Lalu dengan tangan agak gemetar dan kikuk ku mulai memijat suku Abah meskipun sebenarnya ku tak benar-benar bisa memijat. Entah terlalu keras atau justru terlalu lembut pinjatanku, aku tak tahu.
Tak jauh dari letak lenggahe Abah, ada tamu yang terus berbincang-bincang dengan Abah. Aku memijat salah satu suku Abah dan tidak berani pindah kalau belum disuruh pindah oleh Abah. Tamu sudah pulang hingga Abah tertidur pun, aku tetap memijat. Tepat adzan subuh berkumandang aku baru keluar dari ndalem sambil menahan rasa kantuk luar biasa. Lelah mataku.
“Kang, ditimbali Abah!”.
Malam berikutnya Kang Rizad mencariku lagi. Dan aku bergegas ke ndalem untuk memijit Abah seperti kemarin malam.

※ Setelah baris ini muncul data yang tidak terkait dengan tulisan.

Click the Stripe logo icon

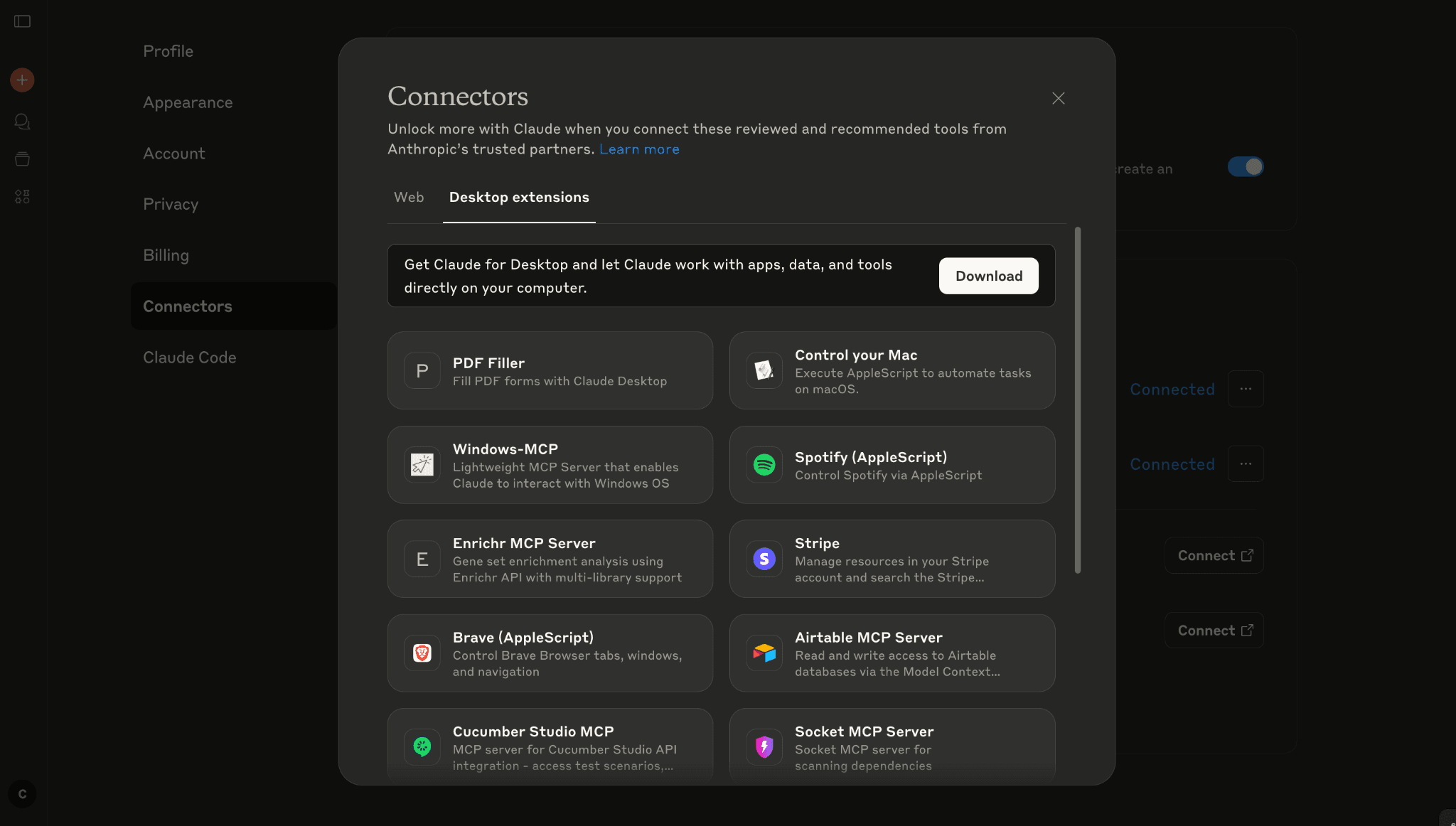click(764, 559)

Aktivitas memanggil ini berlangsung hampir beberapa hari sekali. Entah pemanggilan lewat Kang Rozad yang langsung mencariku atau telepon kantor yang berdering tengah malam. Dan dipastikan aku masuk ndalem sudah menunjukkan waktu larut malam yaitu diatas jam 00.00 WIB. Lalu aku akan keluar dari ndalem saat adzan subuh. Begitu seterusnya hingga terbilang sering Abah memanggilku.
  

Nanti malam pasti ditimbali Abah lagi. Ngantuk luar biasa, batinku tiba-tiba protes dengan rutinitas yang menguras tenagaku bahkan tenaga disaat-saat ku telah lelah dan terkantuk sekalipun. Tidak nyaman sekali.

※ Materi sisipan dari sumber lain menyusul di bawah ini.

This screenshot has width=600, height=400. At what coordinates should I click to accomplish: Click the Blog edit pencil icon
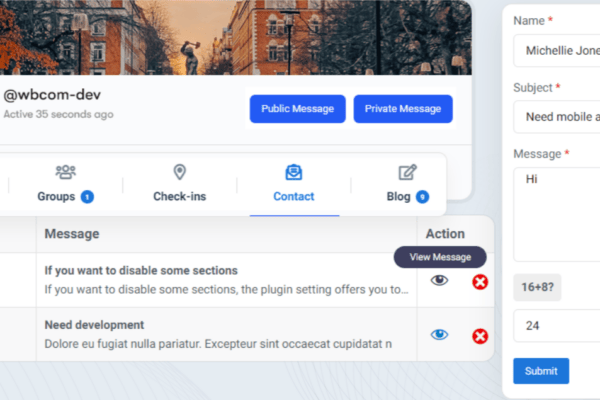(408, 172)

Malam pun tiba kembali. Pukul 23.30 WIB pengajian di Pondok Pesantren Al-Luqmaniyyah telah selesai. Santri putra seperti kebanyakannya tidak akan langsung pergi tidur. Tapi segera berkumpul sekedar kongkow sambil ditemani rokok dan kopi hitam pekat. Rutinitasku sama seperti mereka sebelum aku sering dipanggil Abah.

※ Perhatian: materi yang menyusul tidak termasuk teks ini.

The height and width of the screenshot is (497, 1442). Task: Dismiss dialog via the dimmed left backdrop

Ku lihat Kang Sukri sedang di parkiran motor. Hendak pergi sepertinya. Aku pun bergegas menghampirinya.
“Kang arep neng ngendi?”
“Arep neng Gamping”.
“Aku melu!”, jawabku mantap.
Sengaja aku ikut Kang Sukri ke daerah Gamping yang ternyata untuk mengambil roti. Gejolak inginku menuntut butuh refreshing sekedar jalan-jalan menghirup udara malam. Namun, sesungguhnya kesengajaanku ini agar aku tidak dipanggil Abah untuk memijat malam ini.
Benar saja!
Malam itu juga Abah mencariku. Malam selanjutnya hingga tiga hari berturut-turut aku tidak ada ketika dicari Abah. Beliau pun mengambil sikap tidak peduli. Mendukani aku pun tidak. Aku jadi merasa tidak apa-apa dan biasa saja dengan kealpaanku memijat beliau. Hampir seminggu berlalu benar-benar tidak ada telpon berdering dari Abah atau Kang Rozad berlari-lari mencariku.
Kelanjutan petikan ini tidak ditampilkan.